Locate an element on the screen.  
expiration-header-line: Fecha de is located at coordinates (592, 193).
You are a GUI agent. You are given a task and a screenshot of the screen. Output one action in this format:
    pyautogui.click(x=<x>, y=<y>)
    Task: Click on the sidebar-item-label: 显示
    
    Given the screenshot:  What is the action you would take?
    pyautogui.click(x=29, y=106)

┄┄┄┄┄┄┄┄┄┄┄┄┄┄┄┄┄┄┄┄

▸ WHAT THE TASK ASKS
Please rewrite the records above as a numbered list with one line per item, and leave out any blank lines.

▸ ANSWER TO THIS PROBLEM
1. Locate an element on the screen.  
2. expiration-header-line: Fecha de is located at coordinates (592, 193).
3. You are a GUI agent. You are given a task and a screenshot of the screen. Output one action in this format:
4.     pyautogui.click(x=<x>, y=<y>)
5.     Task: Click on the sidebar-item-label: 显示
6.     Given the screenshot:  What is the action you would take?
7.     pyautogui.click(x=29, y=106)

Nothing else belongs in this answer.